▸ **Extracted records**
==*==

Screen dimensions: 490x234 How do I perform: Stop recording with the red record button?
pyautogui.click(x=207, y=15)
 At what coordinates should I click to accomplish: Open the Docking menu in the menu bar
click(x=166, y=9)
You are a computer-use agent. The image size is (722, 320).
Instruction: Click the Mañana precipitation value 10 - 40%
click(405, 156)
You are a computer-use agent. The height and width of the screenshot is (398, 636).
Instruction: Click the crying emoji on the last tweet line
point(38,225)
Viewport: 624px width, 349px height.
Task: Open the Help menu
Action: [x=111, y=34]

==*==

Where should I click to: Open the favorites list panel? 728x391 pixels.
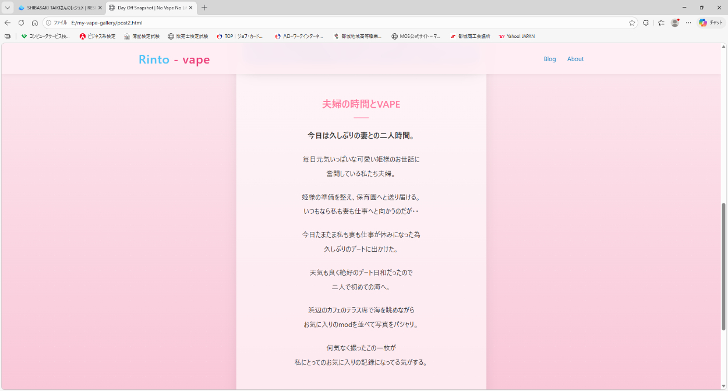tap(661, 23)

==*==

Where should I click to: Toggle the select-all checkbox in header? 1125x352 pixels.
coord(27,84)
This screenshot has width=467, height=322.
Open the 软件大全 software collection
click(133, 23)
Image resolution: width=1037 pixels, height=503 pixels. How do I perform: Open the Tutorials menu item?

==*==

Filter the records down to the lines that contain the string "screenshot", and copy those lines.

▸ **Written answer**
You are a computer-use agent. The height and width of the screenshot is (398, 636).
This screenshot has width=467, height=322.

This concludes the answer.